START Data records

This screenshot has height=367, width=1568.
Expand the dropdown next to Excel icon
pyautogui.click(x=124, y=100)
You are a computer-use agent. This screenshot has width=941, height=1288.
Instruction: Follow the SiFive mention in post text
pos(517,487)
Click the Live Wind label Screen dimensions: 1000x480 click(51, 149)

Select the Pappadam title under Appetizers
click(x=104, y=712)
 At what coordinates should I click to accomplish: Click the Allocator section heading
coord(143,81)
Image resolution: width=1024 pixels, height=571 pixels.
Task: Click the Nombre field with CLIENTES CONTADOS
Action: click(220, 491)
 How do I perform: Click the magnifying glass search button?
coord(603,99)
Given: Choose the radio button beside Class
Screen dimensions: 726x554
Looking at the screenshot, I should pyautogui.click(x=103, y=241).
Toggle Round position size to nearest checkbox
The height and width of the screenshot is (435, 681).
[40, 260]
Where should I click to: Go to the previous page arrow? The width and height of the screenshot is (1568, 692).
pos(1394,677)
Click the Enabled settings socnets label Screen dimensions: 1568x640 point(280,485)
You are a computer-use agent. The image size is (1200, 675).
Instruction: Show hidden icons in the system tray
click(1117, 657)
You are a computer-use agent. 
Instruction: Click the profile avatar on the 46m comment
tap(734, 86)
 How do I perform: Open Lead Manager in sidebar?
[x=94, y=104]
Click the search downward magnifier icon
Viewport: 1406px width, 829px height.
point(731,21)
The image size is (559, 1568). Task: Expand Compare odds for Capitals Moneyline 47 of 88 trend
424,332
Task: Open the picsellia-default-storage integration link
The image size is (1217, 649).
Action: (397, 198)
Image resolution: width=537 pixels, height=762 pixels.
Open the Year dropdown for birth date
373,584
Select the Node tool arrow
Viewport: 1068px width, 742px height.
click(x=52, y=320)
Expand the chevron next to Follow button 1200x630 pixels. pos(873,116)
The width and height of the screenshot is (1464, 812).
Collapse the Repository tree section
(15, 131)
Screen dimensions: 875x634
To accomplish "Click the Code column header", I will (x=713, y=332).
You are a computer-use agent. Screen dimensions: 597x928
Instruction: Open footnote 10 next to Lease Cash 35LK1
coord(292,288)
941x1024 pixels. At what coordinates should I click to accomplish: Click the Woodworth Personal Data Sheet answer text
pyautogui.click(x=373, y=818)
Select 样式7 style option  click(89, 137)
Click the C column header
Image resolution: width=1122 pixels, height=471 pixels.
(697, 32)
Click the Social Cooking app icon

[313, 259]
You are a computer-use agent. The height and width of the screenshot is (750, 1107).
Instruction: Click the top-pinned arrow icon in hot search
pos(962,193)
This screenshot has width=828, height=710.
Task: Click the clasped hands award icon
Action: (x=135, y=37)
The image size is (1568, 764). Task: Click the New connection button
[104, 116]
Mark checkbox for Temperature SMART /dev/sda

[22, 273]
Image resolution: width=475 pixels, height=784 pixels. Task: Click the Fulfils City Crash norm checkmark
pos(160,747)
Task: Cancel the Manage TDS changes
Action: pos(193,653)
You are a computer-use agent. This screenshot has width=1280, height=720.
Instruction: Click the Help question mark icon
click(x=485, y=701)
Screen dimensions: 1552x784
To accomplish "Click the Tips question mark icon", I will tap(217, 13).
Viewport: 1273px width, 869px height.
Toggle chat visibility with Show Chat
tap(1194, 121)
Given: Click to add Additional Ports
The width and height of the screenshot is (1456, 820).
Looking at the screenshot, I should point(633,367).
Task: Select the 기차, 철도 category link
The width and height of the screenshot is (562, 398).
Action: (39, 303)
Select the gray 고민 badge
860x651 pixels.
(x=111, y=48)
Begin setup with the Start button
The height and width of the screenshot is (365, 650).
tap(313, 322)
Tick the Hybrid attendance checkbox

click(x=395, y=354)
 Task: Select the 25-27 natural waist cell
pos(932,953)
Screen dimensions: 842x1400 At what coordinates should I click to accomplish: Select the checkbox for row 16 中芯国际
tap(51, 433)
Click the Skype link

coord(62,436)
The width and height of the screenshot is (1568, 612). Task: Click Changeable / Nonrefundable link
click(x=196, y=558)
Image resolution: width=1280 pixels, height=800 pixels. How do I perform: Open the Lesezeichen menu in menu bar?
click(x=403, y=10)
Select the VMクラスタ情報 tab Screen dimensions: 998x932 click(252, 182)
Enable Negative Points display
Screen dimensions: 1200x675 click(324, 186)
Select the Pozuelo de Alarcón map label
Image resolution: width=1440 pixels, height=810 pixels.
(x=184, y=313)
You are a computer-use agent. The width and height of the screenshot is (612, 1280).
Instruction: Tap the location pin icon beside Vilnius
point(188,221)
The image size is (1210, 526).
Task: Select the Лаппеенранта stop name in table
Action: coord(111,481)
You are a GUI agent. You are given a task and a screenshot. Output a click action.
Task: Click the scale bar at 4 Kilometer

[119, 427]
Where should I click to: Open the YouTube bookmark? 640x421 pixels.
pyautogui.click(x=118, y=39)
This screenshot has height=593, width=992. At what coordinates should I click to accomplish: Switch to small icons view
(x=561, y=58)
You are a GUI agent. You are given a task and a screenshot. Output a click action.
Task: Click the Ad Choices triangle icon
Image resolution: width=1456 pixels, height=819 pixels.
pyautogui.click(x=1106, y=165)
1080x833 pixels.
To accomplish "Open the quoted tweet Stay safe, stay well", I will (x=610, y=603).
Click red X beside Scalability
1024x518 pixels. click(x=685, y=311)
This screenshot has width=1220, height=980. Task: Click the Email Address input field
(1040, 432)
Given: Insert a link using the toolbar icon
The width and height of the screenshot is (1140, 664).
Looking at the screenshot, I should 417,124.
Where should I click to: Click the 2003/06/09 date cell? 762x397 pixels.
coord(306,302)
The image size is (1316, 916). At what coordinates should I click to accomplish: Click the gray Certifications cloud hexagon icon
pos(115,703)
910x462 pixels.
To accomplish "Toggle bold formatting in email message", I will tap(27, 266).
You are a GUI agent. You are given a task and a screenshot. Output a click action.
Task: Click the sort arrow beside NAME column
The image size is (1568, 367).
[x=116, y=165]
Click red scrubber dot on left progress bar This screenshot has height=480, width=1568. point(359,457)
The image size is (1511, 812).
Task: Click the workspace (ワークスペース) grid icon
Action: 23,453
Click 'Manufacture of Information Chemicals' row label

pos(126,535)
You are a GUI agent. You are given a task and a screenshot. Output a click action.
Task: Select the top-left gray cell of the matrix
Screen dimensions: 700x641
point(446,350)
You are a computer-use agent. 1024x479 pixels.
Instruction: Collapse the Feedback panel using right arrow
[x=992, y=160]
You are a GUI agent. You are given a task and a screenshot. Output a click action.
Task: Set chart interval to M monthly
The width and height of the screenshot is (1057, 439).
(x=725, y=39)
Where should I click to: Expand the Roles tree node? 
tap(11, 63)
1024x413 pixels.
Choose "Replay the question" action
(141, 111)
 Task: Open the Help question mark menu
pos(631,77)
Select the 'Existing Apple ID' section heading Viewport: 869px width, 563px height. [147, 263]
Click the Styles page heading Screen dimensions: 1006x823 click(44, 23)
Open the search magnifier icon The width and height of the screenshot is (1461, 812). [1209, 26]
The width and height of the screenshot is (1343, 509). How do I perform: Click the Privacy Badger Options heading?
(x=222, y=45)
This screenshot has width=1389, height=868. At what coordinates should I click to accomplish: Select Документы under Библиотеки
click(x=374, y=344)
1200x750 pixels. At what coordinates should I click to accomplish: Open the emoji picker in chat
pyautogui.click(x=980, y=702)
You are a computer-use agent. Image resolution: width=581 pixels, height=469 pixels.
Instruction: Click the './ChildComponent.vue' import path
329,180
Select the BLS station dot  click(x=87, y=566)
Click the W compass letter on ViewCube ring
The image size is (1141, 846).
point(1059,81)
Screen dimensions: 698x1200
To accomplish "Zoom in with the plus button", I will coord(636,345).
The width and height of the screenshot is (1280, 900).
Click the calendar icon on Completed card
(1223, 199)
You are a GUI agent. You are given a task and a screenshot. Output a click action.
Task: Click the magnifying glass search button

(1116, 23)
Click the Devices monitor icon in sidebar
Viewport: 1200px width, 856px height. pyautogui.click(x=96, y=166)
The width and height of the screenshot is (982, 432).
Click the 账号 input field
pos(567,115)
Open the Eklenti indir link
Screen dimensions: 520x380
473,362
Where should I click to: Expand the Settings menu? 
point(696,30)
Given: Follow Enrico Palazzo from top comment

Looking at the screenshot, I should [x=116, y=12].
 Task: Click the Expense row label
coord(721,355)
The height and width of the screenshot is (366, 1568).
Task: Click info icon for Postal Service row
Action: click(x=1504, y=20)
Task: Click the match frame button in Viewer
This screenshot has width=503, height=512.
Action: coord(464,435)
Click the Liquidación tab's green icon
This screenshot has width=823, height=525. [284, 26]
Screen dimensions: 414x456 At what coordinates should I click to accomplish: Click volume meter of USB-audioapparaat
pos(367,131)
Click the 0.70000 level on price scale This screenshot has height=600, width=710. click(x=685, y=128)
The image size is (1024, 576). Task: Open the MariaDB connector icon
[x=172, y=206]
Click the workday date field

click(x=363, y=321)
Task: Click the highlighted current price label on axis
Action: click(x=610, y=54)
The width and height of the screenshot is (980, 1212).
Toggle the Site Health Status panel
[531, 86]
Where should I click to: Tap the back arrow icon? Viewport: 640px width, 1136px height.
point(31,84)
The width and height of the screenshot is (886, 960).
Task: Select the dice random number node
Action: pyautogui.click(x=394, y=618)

END Data records

Please output exactly the lines between the one holding "Viewport: 1273px width, 869px height." and the one holding "Begin setup with the Start button" in the records above, inclusive, and nothing more.

Viewport: 1273px width, 869px height.
Toggle chat visibility with Show Chat
tap(1194, 121)
Given: Click to add Additional Ports
The width and height of the screenshot is (1456, 820).
Looking at the screenshot, I should point(633,367).
Task: Select the 기차, 철도 category link
The width and height of the screenshot is (562, 398).
Action: (39, 303)
Select the gray 고민 badge
860x651 pixels.
(x=111, y=48)
Begin setup with the Start button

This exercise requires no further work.